» **Your goal**: Your task is to reproduce exactly the lines that run from the beginning of the data through the line where "Task: Click the star favorite search icon" appears.

** Supplied data follows **

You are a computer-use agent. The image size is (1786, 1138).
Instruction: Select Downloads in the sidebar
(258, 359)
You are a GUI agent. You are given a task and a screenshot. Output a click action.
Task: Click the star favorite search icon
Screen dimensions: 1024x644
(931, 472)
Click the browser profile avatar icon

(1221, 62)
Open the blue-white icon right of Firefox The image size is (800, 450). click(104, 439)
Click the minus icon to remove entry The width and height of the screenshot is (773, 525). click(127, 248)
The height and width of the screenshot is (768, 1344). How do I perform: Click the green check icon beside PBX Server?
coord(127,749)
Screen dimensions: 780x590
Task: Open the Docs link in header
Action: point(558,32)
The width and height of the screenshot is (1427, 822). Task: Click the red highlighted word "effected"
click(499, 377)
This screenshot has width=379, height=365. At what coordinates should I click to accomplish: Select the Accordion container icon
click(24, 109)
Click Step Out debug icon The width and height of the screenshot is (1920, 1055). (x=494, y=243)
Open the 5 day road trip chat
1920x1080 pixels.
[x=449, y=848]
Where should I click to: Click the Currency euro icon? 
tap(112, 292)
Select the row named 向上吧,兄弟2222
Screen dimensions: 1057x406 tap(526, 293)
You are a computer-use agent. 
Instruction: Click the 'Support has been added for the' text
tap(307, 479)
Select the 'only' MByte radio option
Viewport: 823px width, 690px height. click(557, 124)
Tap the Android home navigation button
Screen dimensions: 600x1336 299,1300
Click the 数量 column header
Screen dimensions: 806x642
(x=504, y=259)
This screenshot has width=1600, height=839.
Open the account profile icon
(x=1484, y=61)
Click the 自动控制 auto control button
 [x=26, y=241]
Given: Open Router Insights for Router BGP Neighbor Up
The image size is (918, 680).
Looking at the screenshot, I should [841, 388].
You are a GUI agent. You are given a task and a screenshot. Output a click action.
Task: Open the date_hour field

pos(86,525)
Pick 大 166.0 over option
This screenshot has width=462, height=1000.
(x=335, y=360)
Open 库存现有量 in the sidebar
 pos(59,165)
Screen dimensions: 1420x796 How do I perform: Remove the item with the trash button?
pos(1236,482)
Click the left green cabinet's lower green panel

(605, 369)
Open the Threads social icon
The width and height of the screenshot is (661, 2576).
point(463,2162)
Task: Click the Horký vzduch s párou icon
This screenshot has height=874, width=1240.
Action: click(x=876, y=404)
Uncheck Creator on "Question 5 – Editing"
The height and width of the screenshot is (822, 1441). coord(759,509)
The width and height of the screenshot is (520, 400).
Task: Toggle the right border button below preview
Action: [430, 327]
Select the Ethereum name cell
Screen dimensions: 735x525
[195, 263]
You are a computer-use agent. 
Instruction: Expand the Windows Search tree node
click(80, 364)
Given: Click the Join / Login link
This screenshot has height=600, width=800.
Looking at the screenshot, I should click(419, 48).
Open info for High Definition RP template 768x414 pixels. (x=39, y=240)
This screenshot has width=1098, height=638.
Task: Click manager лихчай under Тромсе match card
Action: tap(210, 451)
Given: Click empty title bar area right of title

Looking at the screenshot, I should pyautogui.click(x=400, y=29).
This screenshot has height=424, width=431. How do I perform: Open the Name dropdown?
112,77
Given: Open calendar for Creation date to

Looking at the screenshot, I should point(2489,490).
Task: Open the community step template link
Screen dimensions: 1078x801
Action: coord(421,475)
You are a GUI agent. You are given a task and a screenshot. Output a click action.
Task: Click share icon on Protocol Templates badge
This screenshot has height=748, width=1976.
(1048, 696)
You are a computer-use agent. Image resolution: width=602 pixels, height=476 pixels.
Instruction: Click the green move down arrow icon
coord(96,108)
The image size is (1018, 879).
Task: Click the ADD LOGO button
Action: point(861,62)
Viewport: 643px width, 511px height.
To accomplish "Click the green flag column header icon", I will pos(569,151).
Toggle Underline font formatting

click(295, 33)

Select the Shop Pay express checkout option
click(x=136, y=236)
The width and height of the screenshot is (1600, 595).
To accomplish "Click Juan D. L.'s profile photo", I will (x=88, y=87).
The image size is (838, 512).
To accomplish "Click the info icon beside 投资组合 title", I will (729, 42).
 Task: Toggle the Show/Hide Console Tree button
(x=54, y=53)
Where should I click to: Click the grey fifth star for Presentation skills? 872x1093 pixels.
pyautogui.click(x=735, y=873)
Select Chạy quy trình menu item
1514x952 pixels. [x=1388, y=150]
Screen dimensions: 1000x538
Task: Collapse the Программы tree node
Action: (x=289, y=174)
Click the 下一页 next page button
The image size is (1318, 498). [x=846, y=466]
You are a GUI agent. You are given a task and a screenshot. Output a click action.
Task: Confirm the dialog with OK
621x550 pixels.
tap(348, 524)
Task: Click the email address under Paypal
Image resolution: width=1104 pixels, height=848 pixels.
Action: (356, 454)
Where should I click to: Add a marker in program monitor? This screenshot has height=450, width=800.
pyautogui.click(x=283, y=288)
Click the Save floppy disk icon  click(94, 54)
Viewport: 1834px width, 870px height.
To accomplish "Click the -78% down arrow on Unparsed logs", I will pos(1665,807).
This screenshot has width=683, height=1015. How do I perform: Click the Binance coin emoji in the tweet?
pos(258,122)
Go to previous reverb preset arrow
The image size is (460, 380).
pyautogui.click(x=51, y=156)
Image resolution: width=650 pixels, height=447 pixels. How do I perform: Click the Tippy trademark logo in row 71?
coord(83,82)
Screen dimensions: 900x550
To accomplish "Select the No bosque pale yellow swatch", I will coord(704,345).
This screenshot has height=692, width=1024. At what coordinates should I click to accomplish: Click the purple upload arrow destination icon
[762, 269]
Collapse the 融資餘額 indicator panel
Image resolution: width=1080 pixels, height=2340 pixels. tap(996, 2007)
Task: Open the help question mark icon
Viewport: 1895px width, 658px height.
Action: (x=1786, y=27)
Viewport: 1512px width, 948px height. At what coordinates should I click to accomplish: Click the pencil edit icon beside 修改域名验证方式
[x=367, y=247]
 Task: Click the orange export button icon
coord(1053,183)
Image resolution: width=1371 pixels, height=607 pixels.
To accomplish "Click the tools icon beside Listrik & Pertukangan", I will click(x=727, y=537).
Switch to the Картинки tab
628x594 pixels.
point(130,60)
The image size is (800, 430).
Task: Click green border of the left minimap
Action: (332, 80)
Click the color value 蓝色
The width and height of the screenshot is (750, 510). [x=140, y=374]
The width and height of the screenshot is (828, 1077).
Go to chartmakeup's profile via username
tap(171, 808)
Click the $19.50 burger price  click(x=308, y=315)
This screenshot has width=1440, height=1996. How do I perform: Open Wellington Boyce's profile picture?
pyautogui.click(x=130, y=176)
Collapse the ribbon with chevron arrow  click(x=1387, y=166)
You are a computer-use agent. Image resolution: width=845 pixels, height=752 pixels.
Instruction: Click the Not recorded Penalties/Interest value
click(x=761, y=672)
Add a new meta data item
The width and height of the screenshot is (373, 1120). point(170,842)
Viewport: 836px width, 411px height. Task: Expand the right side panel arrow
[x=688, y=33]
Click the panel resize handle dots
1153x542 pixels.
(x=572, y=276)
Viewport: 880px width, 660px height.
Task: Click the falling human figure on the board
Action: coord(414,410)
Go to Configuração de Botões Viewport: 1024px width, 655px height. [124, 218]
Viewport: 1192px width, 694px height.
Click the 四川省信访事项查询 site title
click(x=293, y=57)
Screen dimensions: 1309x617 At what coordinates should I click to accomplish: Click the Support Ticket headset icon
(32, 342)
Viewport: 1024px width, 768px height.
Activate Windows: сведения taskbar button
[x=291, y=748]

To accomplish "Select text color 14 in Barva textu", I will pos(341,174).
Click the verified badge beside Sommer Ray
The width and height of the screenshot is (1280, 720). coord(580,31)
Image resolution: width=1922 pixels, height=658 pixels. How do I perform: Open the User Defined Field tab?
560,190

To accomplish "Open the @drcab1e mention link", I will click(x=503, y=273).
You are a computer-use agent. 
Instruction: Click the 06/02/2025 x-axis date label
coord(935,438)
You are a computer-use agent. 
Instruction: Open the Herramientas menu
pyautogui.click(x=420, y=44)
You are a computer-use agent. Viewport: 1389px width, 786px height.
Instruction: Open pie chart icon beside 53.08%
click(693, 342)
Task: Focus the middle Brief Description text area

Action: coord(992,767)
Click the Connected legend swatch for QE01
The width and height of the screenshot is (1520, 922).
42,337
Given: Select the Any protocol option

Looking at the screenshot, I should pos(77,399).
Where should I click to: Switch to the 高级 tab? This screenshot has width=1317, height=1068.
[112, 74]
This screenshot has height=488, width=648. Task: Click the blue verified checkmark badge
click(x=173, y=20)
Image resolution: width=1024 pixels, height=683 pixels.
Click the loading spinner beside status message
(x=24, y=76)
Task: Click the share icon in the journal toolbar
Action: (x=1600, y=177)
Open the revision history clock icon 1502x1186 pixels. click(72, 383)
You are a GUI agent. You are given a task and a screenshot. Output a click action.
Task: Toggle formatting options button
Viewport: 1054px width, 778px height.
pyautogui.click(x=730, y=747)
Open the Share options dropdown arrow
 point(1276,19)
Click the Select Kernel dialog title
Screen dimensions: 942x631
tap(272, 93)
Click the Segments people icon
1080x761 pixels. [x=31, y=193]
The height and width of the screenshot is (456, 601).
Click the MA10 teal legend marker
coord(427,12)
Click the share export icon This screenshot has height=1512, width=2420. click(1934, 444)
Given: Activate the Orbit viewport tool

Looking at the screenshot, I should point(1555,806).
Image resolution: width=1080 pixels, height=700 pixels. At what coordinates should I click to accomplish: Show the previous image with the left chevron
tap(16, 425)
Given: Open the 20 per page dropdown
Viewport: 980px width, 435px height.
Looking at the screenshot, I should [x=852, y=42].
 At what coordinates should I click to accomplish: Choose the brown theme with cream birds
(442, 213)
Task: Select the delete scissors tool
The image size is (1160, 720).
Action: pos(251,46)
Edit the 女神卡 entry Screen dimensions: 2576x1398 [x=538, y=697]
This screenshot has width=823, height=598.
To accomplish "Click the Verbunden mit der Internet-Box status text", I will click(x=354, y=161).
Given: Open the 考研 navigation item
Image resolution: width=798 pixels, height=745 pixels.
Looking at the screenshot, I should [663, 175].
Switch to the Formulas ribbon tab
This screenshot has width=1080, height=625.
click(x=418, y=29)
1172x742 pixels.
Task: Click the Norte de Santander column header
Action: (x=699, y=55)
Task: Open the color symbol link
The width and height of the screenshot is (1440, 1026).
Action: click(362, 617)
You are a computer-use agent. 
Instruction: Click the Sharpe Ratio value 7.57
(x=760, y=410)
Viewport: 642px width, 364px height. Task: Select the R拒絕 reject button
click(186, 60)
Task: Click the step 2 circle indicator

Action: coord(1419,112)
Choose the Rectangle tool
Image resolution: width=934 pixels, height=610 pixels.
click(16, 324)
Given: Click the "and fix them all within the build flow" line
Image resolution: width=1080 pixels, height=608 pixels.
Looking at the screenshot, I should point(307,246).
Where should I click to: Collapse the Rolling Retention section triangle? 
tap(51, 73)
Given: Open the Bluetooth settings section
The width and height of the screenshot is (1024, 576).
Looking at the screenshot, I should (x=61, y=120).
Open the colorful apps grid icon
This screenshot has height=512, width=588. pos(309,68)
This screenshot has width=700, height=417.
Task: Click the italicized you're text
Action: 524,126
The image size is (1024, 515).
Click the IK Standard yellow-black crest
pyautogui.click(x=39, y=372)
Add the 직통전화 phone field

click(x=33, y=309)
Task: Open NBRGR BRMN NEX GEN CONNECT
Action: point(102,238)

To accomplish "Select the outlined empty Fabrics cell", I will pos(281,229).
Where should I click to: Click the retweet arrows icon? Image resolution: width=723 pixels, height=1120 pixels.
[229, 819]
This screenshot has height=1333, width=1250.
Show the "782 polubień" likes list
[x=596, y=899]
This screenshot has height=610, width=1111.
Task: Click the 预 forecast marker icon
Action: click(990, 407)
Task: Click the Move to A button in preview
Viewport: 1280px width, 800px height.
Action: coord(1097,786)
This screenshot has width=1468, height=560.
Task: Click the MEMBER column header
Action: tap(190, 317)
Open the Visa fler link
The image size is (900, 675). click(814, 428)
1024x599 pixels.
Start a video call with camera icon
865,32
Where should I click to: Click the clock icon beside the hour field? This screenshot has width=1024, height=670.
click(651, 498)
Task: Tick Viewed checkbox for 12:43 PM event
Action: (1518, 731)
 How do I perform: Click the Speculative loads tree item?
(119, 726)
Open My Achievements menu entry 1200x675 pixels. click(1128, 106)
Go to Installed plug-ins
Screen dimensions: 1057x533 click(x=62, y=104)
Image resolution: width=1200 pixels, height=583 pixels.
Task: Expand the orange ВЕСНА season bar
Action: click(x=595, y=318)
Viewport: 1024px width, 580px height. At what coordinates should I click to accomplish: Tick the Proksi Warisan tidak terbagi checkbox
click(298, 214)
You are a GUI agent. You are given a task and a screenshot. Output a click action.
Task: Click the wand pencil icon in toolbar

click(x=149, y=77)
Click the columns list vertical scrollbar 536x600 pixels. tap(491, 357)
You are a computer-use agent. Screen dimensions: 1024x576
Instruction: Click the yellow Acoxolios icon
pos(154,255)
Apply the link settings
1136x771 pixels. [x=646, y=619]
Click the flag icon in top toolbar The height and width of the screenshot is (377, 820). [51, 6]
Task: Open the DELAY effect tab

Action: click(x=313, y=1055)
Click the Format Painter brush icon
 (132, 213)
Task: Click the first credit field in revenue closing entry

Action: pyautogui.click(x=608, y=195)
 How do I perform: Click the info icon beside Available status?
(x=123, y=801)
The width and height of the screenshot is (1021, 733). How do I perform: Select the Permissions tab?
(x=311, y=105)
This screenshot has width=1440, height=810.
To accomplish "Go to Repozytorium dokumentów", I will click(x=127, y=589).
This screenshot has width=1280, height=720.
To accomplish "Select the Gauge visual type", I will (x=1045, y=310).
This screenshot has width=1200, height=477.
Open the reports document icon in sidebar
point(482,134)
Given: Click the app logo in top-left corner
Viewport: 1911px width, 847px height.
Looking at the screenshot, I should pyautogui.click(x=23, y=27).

** End of Supplied data **

» **Answer area**:
You are a computer-use agent. The image size is (1786, 1138).
Instruction: Select Downloads in the sidebar
(258, 359)
You are a GUI agent. You are given a task and a screenshot. Output a click action.
Task: Click the star favorite search icon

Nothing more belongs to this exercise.